Inoltre, le assunzioni non sono tutte uguali: è ben diverso ottenere un contratto a tempo indeterminato dopo uno stage dall’ottenere un contratto di pochi giorni. Quali contratti allora vale la pena conteggiare? Quando si può considerare che un contratto “valga” è una decisione significativa.

Alcune assunzioni poi non avvengono immediatamente: possono passare settimane, mesi, a volte perfino anni prima che lo stagista venga assunto. Quanto indietro si decide di voler andare – quanto lungo si permette che sia il tempo intercorrente tra la conclusione dello stage e l’avvio del contratto di lavoro, quello che si potrebbe definire il “periodo di intervallo” – è un altro fattore non indifferente quando si raccolgono i dati.

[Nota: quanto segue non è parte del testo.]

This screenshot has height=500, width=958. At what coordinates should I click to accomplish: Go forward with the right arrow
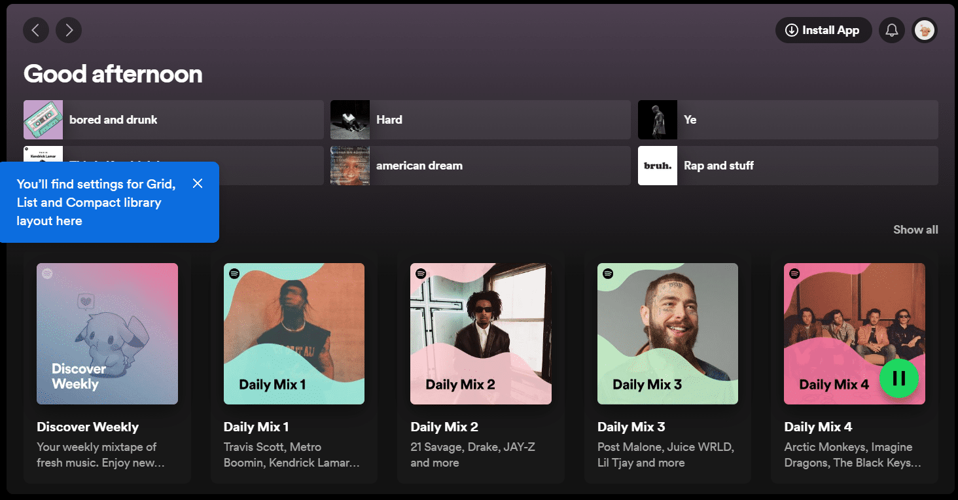coord(69,30)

E ancora, bisogna capire se per “assunzione post stage” si intende strettamente l’assunzione nello stesso posto in cui è stato svolto il percorso di formazione (circostanza che il ministero del Lavoro definisce “presso stesso datore”, che noi qui sulla Repubblica degli Stagisti a volte per brevità chiamiamo “assunzioni omologhe”) o se si vuole prendere in considerazione il semplice fatto che l’ex stagista abbia ottenuto un contratto di lavoro: il ministero definisce queste come “assunzioni presso datore differente” (noi le chiamiamo “eterologhe”).

Infine, per definire un periodo di riferimento bisogna decidere se considerare la data di avvio del tirocinio, oppure la data della sua conclusione.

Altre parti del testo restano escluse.